> **Document section**
· · · · · · ·

What the 2027 America’s Cup means for Naples and Bagnoli Inside the redevelopment project and what will remain

"I do not want to be complicit in a failure." When, in recent weeks, the mayor of Naples, Gaetano Manfredi, uttered these words during one of the most tense meetings on the future of Bagnoli, he was not speaking only about sailing. The response from the Neapolitan mayor — and extraordinary commissioner for the redevelopment of the area — was aimed at local committees and the “No America’s Cup” movement, which for some time has opposed the construction work, dredging operations and transformation of the waterfront linked to the 38th edition of the Louis Vuitton America’s Cup. In the background lies one of Italy’s most symbolic and controversial places: the former industrial area of Bagnoli, an open wound in post-Italsider Naples, long emblematic of unfinished remediation projects, failed plans and promises left suspended in front of the sea.

· · · · · · ·

> **Dataset excerpt**
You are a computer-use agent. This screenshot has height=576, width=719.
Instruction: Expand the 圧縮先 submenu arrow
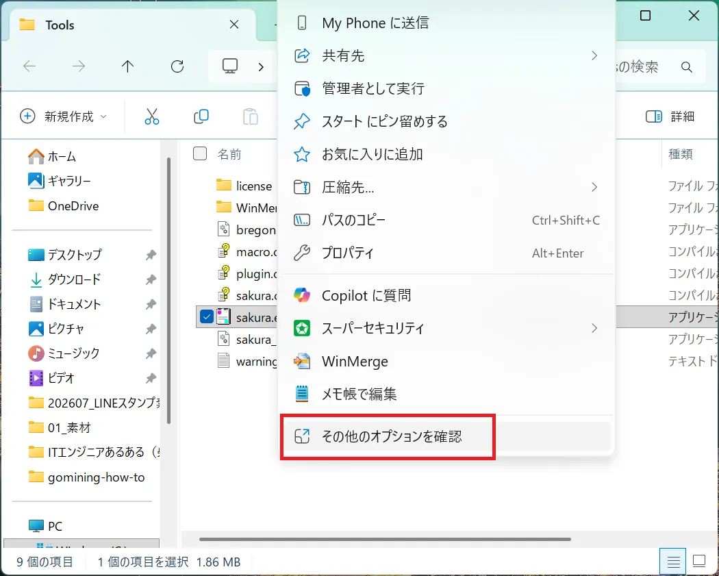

· · · · · · ·

> **Tasks to perform**
A. In the article on Naples, Bagnoli and the 2027 America's Cup, which edition of the Louis Vuitton America's Cup is linked to the work on the waterfront?
B. Write the next part of the article on Naples, Bagnoli and the 2027 America's Cup, beginning after its final sentence.

> **Answers below**
A. The 38th edition.

B.
And yet, where for decades discussions led nowhere, by 2027 an international sailing hub will rise. The seven consortia participating in the next America’s Cup — including the American team, which returned to the race after initially pulling out and is considered crucial for the event’s global stature — will establish their operational bases on the reclaimed land of Bagnoli. Team hangars will take shape among piers, workshops and temporary structures overlooking the gulf, while the racecourse will stretch between Posillipo and Castel dell’Ovo. Work is progressing here, though not according to the original timetable: the final dates of the 2026 preliminary regatta will in fact be announced after the event in Cagliari scheduled for this weekend, while the project schedule continues to be closely monitored. Because if on land the project is moving forward in plain sight, driven by the latest renderings released by Sport e Salute, which has been entrusted with managing the event, on the water all the complexities of the site remain. Along with the fear that a major sporting event may leave behind more doubts than legacy.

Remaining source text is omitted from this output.